On October 20, 2011, the Centers for Medicare and Medicaid Services (CMS) released a more flexible and potentially profitable final shared savings rule. The final rule provides incentives for health care providers to band together to form Accountable Care Organizations (ACO) to coordinate care and enable those that meet certain quality standards, to share in savings they create for Medicare. The final rule makes a number of changes to the proposed rule. Specifically, the final rule increases the monetary incentives to form an ACO, allows for more flexible governance structures, more flexible beneficiary assignment methods, significantly fewer quality measures, and the first performance year has been modified. In addition, the Health and Human Services (HHS) Office of the Inspector General (OIG) will provided waivers to fraud and abuse laws for ACO formation. Finally, the Federal Trade Commission will not require mandatory antitrust review as it proposed.
Increased Monetary Incentives
The final rule makes a number of economic enhancements that will make it easier on organizations to be able to share in savings they create for Medicare and it eliminates some of the risk involved. ACOs could still choose from two tracks. However the two-sided risk has been removed from Track 1 to allow ACOs to earn shared savings without the risk of having to pay back loses in the final year as was proposed. The second track that includes two-sided risk is still available and provides for greater savings than the first track but losses must be paid back all three years. ACOs may share up to 50 percent of their savings on the first track, and up to 60 percent on the second track, depending on their quality performance.
CMS will establish a target level of spending for each ACO. There will be minimum saving and loss rates to account for normal variations in annual health care spending. The final rule will allow ACOs to share on first dollar savings once the minimum savings threshold is met, unlike the proposed rule.
ACO governance has been modified to allow additional participants-specifically, Federally Qualified Health Centers (FQHC), Rural Health Clinics (RHC), and certain critical access hospitals. CMS has also clarified that while all Medicare providers are able to participate in an ACO, only physician groups/networks, physician/hospital joint ventures, hospitals, FQHCs, RHCs, and certain Critical Access Hospitals are eligible to sponsor an ACO. CMS has maintained the threshold for participation at 5,000 Medicare Fee For Service beneficiaries.
The final rule departs from the proposed rule by allowing prospective assignment of beneficiaries to an ACO. This allows ACOs to know up front which beneficiaries they are responsible for.
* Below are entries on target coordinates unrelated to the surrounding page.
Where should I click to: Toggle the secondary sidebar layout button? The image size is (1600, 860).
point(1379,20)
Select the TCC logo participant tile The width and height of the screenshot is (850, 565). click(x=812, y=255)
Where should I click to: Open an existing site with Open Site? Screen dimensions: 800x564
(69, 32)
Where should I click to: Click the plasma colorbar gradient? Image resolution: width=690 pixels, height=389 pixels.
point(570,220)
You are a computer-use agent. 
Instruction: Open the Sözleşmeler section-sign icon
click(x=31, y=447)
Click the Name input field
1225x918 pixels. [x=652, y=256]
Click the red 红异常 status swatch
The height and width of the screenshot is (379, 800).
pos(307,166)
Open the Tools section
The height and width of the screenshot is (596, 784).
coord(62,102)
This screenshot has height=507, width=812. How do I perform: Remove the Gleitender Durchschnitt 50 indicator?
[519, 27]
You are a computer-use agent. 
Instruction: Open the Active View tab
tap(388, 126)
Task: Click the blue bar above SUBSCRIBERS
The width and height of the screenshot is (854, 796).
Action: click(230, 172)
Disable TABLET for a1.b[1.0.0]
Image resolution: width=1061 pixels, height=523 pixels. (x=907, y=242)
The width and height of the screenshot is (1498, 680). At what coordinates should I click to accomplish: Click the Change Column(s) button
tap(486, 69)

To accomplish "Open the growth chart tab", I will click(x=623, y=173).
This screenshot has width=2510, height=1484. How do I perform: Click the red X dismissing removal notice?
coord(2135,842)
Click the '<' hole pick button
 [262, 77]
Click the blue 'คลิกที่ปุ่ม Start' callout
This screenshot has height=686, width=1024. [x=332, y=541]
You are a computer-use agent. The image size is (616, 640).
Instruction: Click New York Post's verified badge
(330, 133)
CMS will update the list of ACO beneficiaries quarterly and will also perform a final reconciliation at the end of the performance year to determine from which ACO their beneficiaries received the plurality of their primary care services.
The final rule also allows a two-step beneficiary assignment process. If a beneficiary has received at least one primary care service, that beneficiary will first be assigned to the ACO which provided a plurality of primary care services by primary care physicians (internal medicine, general practice, family practice, and geriatric medicine) to that beneficiary. The final rule provides for a second method of assignment to account for patients who use a specialist as their primary care provider. If no primary care services are rendered by a primary care physician, then the beneficiary will be assigned to the ACO based on a plurality of primary care charges provided by any ACO professional.
The final rule still requires ACOs to report on and meet quality standards if they want to receive shared savings but reduces the number of quality measures from 65 to 33. The quality measures comprise four domains consisting of: 1) patient experience, 2) care coordination and patient safety, 3) preventative health, and 4) at-risk populations. CMS has added a measure designed to assess whether the patient has appropriate access to specialists. The quality standards are risk-adjusted to account for treating more complex patients. In the first year, ACOs can meet the quality measure requirements simply by accurately reporting across all domains, but in the second and third years, shared savings are based on how ACOs perform on the measures.
CMS has relaxed the requirement in the proposed rule that 50 percent of the primary care physicians in an ACO be meaningful users of EHR. Instead, Electronic Health Records have been retained as a quality measure but weighted higher than any other measure for scoring purposes.
The ACO program will start January 1, 2012. The first round of applications will be due in early 2012 with the first ACO agreements starting on April 1, 2012, and a second round of agreements starting on July 1, 2012. The first performance year will last 21 or 18 months. ACOs starting in April or July of 2012 will have the option of receiving interim payments if they report on quality measures for 2012. All ACOs must report on quality measures in 2013 to be eligible for first-year performance savings.
The HHS Office of Inspector General also announced, through an interim final rule released on the same day that it would provide a number of waivers to the federal fraud and abuse laws to facilitate the formation of ACOs.
Federal Antitrust Enforcement
The Federal Trade Commission has also released a Policy Statement on application of the antitrust laws to ACO formation and has backed away from its proposed policy to require mandatory antitrust review of ACOs that exceed a certain market share. This is generally viewed as a win for hospitals which may be dominant players in most ACOs.